WordPress 1.5.1 is out
The WordPress team have released version 1.5.1 of the PHP-based blogging application which is used to run this weblog. They have published a brief list of the major changes here; there are a few new features and a lot of bug fixes. They also have instructions as to how to upgrade.
I really like WordPress for reasons I’ve explained many times here. It publishes fast – none of MT’s rebuilding and associated errors, its spam-proofing is much better, at least for now, and it’s elegant and mature (see the Textpattern websites if you want to know what I’m comparing it with). Still, I find that they don’t communicate with their user base to the extent I think they should. The first I knew of 1.5.1’s impending release was when I reported a code-validity bug yesterday, and I noticed a reference to a version 1.5.1 when it came to letting them know which version of WordPress I was talking about. I later checked their bug-tracker to find that the bug had been fixed for version 1.5.1. I only knew 1.5.1 was out when I saw the flurry of announcements on my Dashboard.
Obviously, if you subscribe to one of their mailing lists, you’ll get this information. Or perhaps the support pages would carry it, if you have recently needed the support enough to check them. But surely a development blog should carry some of that information as well? The WP Development blog isn’t really a development blog; it’s a general WP interest blog. Of the five most recent posts on the blog now, one is about using betas and pre-release versions, one is a product release announcement for 1.5.1, and the other three have nothing to do with development at all.

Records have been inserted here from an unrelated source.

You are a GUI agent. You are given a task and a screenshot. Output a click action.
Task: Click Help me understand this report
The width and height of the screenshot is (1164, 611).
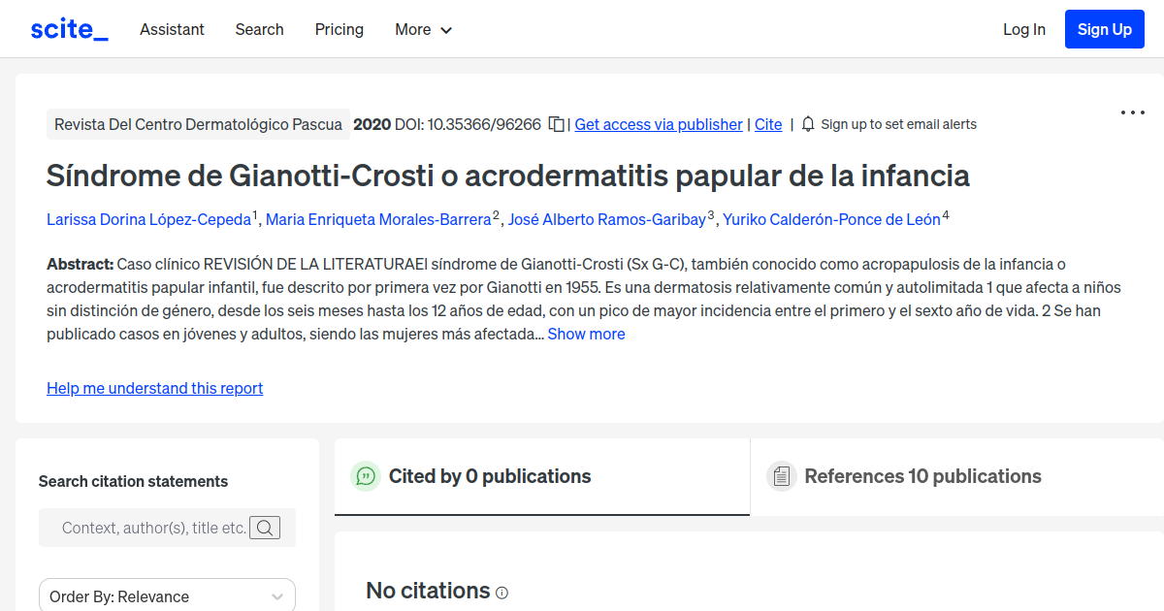click(154, 388)
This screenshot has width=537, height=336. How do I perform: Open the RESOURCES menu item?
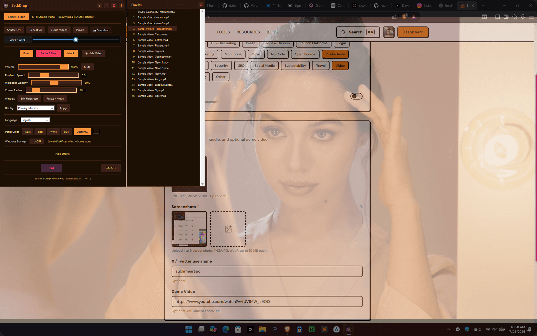point(248,32)
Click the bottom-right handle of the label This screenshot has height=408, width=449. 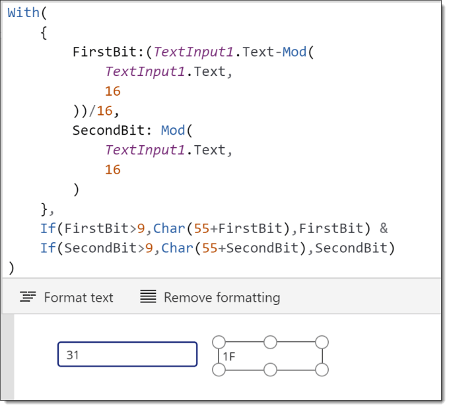click(322, 370)
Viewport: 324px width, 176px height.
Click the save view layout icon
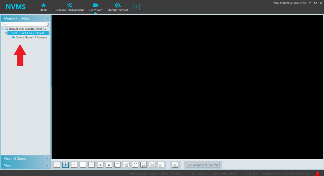(x=175, y=165)
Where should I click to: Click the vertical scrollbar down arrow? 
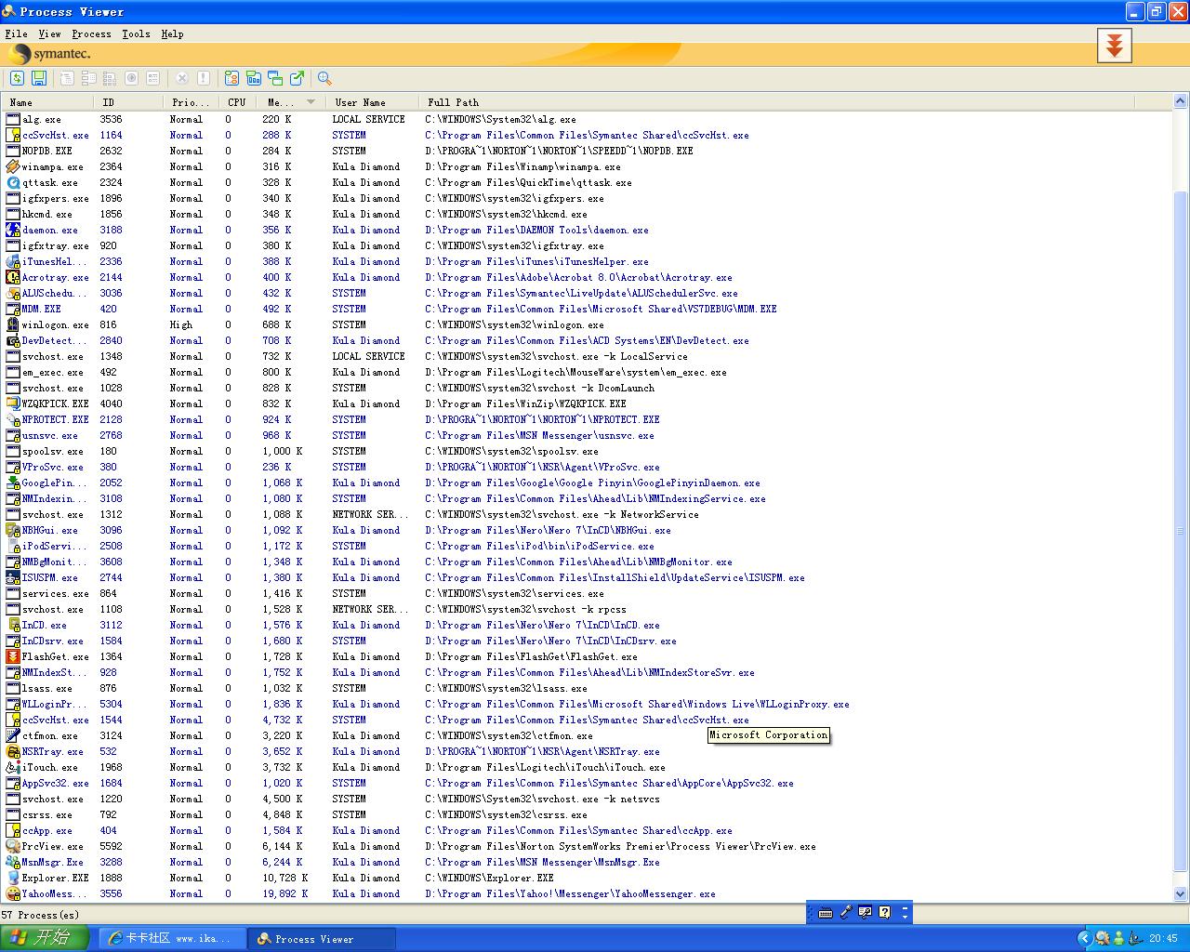[x=1181, y=894]
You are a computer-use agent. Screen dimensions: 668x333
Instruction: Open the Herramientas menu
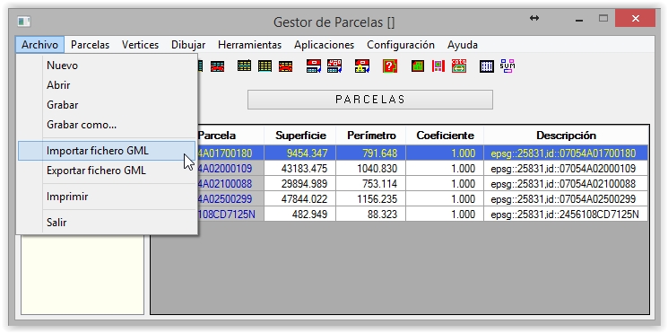coord(249,45)
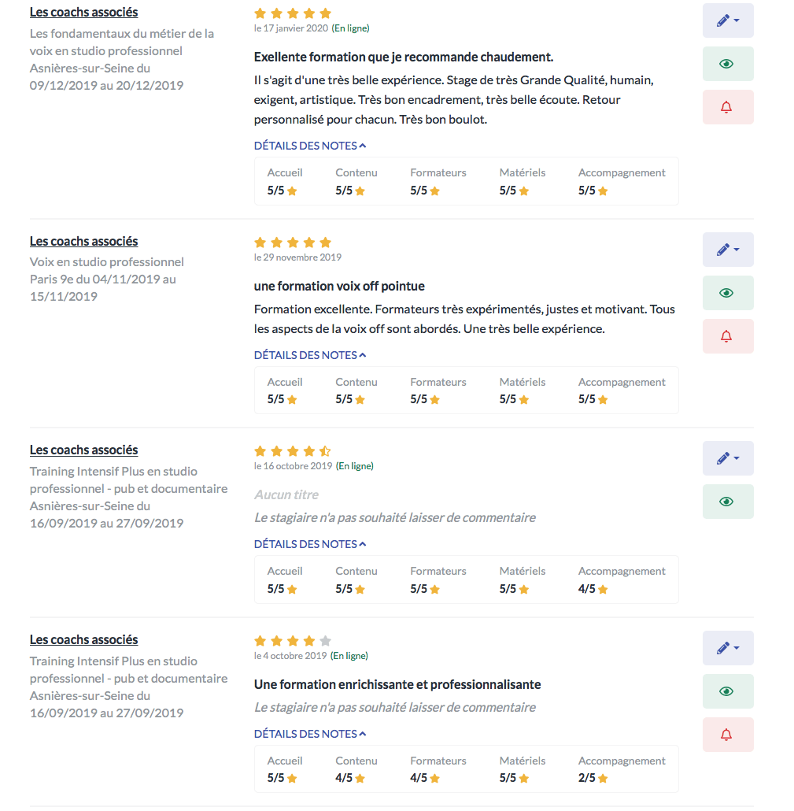Screen dimensions: 794x811
Task: Collapse DÉTAILS DES NOTES for the 4 octobre review
Action: tap(310, 734)
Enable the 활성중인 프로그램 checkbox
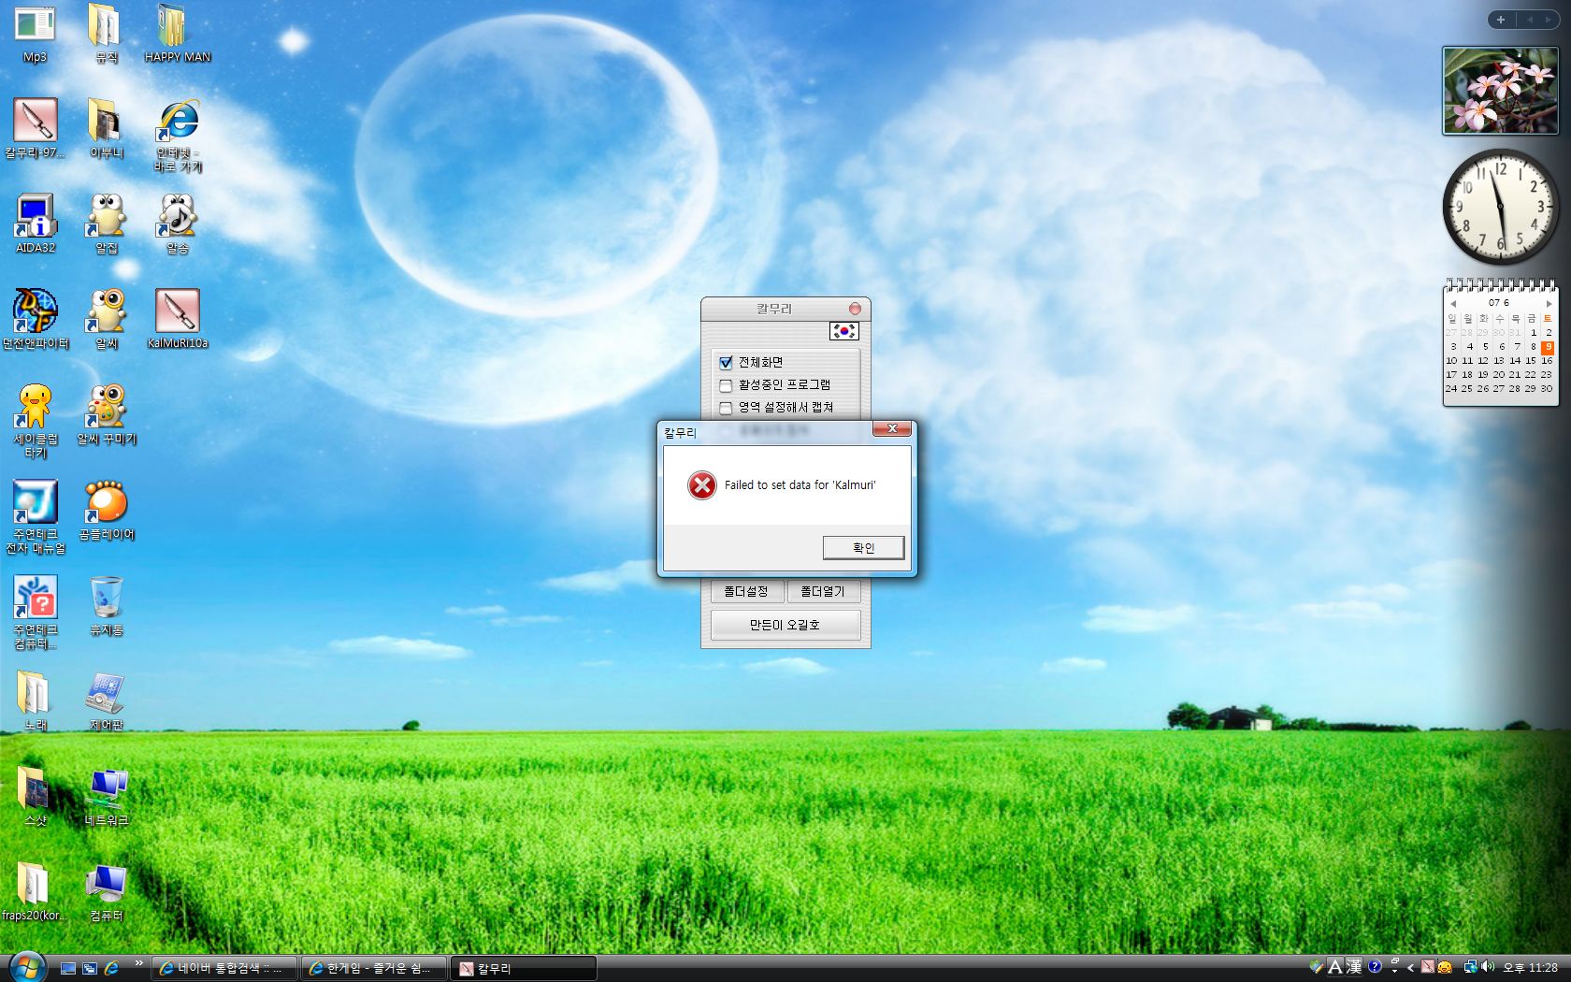 click(x=726, y=385)
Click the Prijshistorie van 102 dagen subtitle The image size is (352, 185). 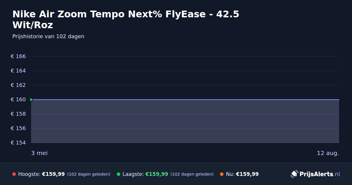click(x=48, y=36)
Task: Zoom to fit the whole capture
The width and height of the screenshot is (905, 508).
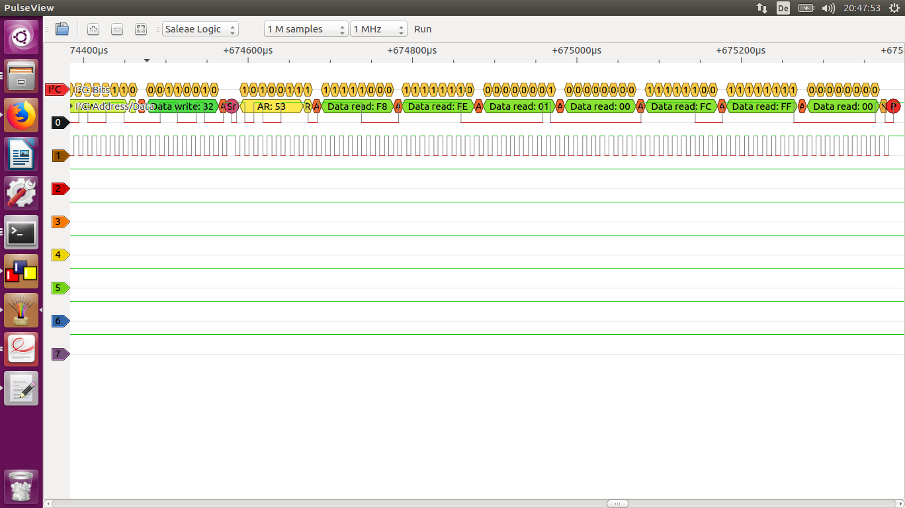Action: (140, 29)
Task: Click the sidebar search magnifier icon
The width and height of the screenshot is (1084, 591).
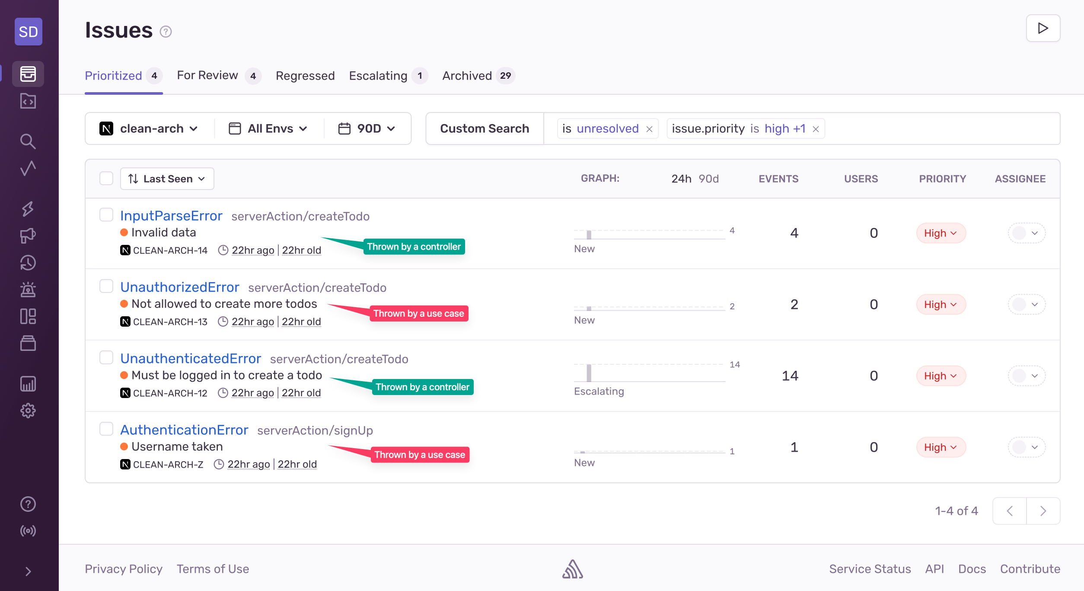Action: coord(28,141)
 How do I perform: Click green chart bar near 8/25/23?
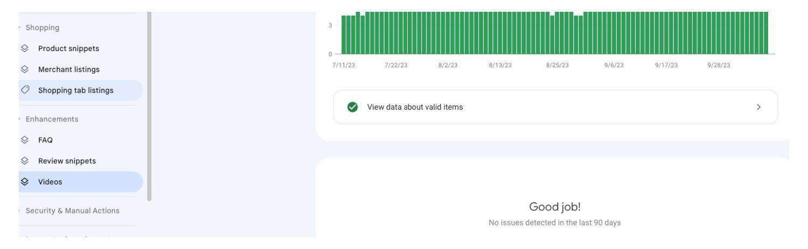(557, 33)
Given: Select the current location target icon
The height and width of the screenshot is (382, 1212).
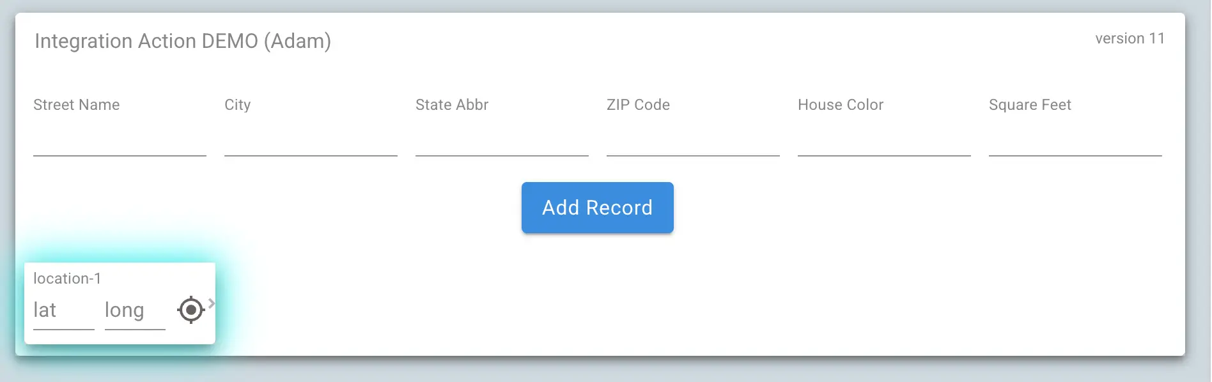Looking at the screenshot, I should [190, 310].
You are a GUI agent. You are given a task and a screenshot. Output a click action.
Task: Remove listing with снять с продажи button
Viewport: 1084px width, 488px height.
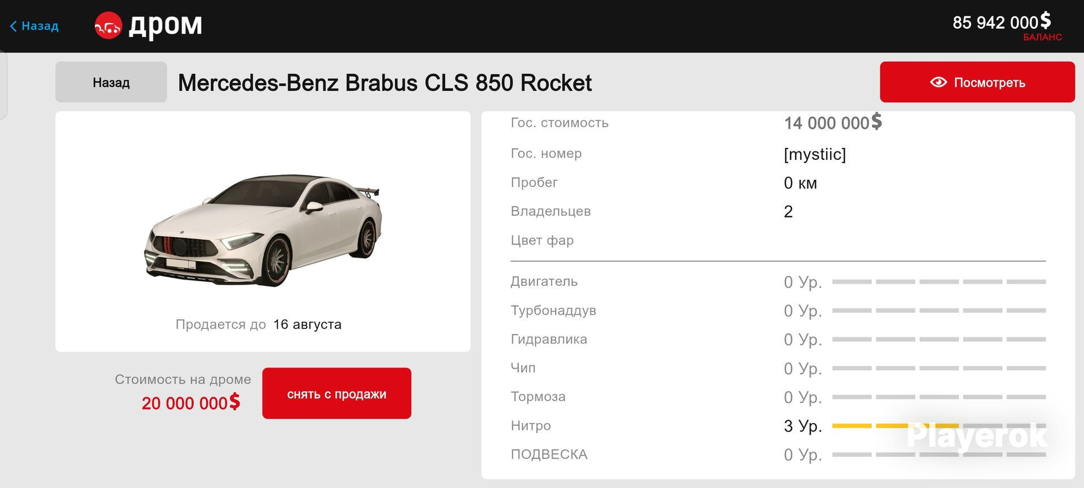pyautogui.click(x=336, y=394)
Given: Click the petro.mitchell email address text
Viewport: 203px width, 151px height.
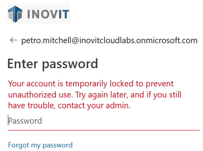Looking at the screenshot, I should (109, 40).
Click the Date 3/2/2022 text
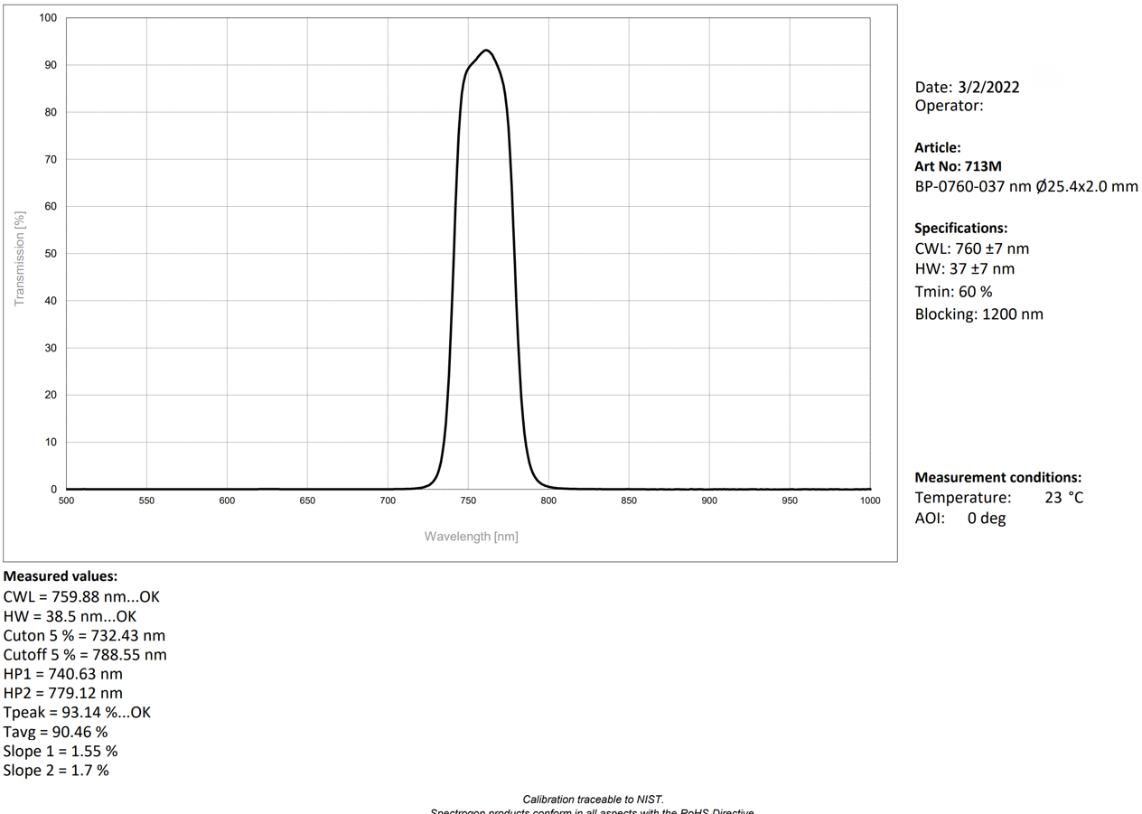1142x814 pixels. coord(967,88)
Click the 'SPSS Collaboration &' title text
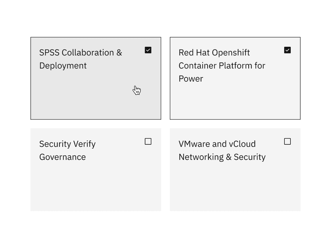Screen dimensions: 331x248 [x=80, y=53]
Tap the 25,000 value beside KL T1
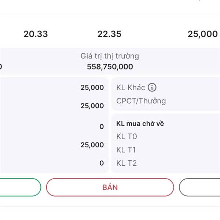The width and height of the screenshot is (220, 220). 92,145
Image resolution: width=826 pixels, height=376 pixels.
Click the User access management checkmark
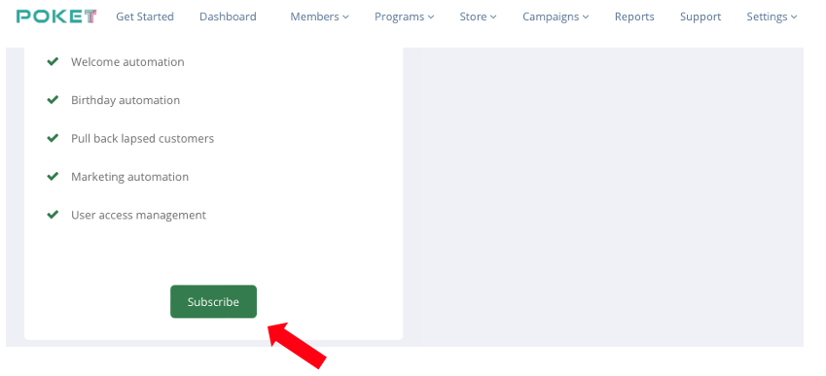click(x=53, y=215)
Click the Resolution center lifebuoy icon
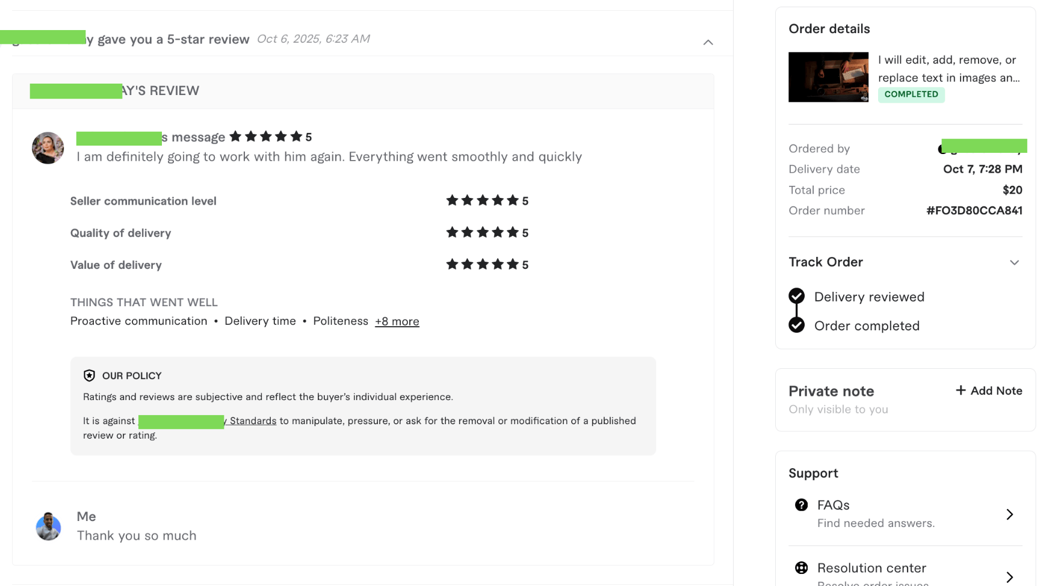1043x586 pixels. tap(801, 567)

Still, it’s great to see the application coming on. I’d really like it if they were to incorporate my “Remember details” hack in a future edition. I’d warmly recommend it to anyone starting a new blog. I’ve got a bit of advice as well. Don’t even look at a hosting plan which offers less than 3Gb of data transfer per month. The main reason why I stay with my current host, Fasthosts, is that they have no specific upper limit on data transfer. Remember that my blog isn’t all that well-read – you only have to see the relative lack of comments to see that. Nonetheless, my data transfer for yesterday was 57.08 megabytes. In a 31-day month like May, that would add up to 1769.48 Mb, that is, 1.73 gigabytes. There are an awful lot of hosting plans which only offer 1Gb per month, which would result in my blog being off-line for a sizeable part of each month. Even if not many people visit your blog, you will still get visits from robots, like the Googlebot and others used to build search engines (a full 48.7% of my hits yesterday were from “robots” or agents of unknown types; these include search engine bots and RSS programs). If you host more than one blog or someone else’s blog, a high data-transfer is even more vital.